> Assignment
Copy out every line of the records in which "browser" can be found.

> Given records
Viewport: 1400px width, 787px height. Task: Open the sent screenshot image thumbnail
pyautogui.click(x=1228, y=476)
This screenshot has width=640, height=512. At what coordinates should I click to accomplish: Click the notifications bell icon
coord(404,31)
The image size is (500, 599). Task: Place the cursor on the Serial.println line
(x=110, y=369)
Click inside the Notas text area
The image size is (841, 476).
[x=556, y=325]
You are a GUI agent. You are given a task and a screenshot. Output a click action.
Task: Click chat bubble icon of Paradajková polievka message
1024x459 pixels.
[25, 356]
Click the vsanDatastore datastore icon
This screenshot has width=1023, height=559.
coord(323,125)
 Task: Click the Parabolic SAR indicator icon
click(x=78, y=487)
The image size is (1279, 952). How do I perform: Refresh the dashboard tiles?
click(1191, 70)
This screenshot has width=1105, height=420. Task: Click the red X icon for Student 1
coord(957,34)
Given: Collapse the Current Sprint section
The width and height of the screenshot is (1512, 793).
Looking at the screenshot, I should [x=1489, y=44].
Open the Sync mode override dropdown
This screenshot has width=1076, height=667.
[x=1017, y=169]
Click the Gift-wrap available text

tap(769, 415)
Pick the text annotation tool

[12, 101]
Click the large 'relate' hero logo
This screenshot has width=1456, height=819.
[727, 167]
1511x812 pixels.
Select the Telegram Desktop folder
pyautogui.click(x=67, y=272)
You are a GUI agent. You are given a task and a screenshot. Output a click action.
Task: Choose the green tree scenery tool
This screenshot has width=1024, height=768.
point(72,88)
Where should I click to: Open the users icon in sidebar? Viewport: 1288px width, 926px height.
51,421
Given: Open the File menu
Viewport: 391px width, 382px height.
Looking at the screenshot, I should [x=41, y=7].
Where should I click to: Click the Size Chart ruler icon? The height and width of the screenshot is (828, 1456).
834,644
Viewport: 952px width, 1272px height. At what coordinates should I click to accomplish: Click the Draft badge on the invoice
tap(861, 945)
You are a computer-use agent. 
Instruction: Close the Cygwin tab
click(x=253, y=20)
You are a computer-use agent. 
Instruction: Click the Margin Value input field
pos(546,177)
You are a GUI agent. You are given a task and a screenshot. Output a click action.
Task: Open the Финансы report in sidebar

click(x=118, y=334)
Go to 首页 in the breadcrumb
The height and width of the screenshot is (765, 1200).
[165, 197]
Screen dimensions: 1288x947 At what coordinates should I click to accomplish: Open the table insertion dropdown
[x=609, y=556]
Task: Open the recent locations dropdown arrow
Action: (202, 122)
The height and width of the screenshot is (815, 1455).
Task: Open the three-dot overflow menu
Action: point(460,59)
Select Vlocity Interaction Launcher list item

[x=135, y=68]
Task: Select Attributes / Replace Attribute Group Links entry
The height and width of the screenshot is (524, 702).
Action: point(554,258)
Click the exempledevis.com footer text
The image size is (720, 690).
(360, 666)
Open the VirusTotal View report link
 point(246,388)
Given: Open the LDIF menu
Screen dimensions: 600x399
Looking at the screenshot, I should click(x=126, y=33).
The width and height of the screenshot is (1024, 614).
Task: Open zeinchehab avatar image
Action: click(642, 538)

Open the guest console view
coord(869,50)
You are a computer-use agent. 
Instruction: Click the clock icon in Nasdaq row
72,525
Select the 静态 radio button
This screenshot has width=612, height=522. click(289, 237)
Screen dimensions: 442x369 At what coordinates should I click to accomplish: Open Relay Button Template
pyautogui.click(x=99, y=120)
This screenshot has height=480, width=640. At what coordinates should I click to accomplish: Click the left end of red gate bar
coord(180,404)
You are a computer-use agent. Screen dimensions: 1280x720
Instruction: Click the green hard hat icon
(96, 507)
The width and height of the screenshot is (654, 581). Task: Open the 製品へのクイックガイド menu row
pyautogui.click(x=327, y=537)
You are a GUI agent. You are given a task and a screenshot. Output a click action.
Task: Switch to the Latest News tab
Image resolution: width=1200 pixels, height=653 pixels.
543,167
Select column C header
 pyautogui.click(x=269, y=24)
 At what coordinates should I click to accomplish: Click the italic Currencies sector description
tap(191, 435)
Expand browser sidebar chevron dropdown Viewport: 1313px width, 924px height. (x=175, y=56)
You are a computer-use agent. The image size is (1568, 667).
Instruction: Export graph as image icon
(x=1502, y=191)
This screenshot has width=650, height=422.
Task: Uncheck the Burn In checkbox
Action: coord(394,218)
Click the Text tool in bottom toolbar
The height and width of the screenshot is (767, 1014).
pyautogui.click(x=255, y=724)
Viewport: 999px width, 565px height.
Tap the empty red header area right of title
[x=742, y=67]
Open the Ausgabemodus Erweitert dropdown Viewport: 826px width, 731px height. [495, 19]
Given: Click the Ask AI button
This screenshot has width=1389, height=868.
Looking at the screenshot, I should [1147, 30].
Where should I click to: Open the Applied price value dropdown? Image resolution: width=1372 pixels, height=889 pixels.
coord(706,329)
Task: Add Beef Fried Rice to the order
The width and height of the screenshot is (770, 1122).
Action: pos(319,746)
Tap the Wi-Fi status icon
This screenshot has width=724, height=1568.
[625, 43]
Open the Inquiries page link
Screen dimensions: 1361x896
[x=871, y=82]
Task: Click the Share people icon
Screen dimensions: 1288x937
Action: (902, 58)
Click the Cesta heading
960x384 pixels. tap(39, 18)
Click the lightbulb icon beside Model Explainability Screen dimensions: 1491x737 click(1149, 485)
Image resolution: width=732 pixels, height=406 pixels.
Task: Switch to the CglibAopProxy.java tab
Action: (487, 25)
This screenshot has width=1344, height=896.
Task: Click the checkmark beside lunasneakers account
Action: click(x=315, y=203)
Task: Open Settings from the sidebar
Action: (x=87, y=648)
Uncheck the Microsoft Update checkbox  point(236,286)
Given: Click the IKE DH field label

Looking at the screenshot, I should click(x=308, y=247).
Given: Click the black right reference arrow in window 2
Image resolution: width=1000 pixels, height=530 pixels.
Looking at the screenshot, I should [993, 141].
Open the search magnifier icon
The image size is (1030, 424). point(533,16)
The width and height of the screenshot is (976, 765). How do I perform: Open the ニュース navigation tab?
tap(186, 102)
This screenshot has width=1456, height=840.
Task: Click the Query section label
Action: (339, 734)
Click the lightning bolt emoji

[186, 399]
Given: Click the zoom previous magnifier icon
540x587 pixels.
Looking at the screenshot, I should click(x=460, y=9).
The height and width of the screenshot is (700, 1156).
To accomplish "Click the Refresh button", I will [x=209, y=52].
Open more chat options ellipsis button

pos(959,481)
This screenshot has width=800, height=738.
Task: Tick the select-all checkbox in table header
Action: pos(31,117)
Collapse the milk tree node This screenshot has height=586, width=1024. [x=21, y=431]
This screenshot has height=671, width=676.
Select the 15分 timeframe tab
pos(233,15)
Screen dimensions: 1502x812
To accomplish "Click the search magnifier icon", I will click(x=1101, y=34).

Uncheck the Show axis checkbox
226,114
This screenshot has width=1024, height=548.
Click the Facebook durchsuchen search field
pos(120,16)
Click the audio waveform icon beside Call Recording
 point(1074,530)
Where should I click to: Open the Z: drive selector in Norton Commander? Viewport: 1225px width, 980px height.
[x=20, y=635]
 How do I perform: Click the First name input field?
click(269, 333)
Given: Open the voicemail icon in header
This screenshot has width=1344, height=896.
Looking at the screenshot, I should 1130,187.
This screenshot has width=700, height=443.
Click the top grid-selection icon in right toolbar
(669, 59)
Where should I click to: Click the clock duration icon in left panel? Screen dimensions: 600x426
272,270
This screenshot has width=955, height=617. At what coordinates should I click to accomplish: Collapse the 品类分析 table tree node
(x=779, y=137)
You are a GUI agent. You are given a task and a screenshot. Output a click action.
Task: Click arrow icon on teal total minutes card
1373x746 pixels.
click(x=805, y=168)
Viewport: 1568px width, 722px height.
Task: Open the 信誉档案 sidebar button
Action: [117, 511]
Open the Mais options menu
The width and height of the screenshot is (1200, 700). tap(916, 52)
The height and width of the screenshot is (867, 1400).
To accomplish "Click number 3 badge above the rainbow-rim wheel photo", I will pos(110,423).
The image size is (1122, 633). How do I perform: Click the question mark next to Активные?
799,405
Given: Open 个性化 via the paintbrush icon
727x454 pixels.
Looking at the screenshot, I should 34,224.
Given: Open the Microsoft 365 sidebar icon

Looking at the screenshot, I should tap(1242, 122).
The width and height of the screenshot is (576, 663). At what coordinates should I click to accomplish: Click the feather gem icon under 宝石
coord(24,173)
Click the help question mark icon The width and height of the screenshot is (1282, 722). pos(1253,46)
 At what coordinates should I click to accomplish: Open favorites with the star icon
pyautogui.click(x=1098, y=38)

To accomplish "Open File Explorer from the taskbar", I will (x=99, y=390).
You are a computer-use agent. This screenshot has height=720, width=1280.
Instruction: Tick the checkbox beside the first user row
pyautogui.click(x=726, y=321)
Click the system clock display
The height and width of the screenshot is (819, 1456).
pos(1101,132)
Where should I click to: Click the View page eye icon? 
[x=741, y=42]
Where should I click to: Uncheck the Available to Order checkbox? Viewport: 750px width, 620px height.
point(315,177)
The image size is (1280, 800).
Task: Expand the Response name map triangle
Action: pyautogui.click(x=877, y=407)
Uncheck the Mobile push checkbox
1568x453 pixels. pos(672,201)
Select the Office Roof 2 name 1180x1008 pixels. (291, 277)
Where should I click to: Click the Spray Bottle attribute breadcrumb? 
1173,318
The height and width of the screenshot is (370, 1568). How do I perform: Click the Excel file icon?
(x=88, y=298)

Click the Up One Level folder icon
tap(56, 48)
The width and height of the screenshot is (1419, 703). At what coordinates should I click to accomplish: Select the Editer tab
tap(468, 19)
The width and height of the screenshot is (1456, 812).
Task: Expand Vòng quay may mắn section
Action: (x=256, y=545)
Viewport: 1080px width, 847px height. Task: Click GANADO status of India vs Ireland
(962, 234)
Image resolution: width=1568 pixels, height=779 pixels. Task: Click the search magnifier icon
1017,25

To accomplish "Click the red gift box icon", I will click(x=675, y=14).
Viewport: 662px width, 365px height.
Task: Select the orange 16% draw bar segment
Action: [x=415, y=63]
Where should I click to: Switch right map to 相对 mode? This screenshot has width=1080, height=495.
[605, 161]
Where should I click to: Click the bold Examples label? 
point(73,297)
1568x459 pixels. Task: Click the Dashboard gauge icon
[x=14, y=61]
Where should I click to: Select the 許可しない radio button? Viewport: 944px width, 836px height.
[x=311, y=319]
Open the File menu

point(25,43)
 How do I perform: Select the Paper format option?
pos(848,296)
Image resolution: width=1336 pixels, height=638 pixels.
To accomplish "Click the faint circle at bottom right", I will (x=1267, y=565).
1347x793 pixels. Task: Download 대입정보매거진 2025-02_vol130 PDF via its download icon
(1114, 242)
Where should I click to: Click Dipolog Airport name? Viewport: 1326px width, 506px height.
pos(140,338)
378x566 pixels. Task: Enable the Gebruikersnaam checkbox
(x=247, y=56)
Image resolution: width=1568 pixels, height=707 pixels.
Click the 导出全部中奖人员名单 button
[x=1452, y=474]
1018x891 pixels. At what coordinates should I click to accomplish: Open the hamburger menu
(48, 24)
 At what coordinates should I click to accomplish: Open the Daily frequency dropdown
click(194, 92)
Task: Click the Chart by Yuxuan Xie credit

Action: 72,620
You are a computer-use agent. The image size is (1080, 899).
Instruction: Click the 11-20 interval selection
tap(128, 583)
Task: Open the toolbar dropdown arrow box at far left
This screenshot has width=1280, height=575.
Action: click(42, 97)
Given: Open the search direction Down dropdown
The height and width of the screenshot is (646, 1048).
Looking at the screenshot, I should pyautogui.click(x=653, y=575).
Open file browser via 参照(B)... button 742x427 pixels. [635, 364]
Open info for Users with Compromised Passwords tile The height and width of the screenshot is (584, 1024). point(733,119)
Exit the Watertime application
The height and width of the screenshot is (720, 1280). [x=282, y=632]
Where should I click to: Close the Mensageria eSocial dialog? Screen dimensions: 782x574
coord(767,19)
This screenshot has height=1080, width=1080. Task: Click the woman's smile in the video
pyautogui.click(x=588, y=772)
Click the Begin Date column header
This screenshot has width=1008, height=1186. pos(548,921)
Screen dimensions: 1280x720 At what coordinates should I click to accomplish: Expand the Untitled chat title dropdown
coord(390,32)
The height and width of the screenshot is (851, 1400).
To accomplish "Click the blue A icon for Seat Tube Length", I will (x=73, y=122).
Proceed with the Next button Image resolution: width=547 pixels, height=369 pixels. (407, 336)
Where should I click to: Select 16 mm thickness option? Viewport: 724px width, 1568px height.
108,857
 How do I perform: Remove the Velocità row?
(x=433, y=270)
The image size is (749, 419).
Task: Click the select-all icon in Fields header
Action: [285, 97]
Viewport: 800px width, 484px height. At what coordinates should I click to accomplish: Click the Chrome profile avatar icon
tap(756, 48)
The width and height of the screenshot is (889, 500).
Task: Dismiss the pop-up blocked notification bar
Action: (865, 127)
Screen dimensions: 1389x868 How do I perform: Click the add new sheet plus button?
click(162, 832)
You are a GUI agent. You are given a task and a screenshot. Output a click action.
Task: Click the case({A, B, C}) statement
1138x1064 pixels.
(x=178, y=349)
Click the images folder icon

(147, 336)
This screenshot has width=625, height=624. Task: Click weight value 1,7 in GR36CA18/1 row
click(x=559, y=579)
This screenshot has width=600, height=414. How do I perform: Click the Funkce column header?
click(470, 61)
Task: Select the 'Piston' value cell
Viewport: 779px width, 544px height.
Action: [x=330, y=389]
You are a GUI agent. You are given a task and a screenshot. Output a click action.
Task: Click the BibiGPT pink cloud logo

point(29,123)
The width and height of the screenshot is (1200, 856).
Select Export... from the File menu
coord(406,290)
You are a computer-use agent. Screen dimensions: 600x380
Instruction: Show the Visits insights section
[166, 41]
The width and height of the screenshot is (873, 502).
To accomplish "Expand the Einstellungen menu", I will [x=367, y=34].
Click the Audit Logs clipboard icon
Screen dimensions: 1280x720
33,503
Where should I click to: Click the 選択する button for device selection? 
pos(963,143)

> Reply
Expand browser sidebar chevron dropdown Viewport: 1313px width, 924px height. (x=175, y=56)
Open file browser via 参照(B)... button 742x427 pixels. [635, 364]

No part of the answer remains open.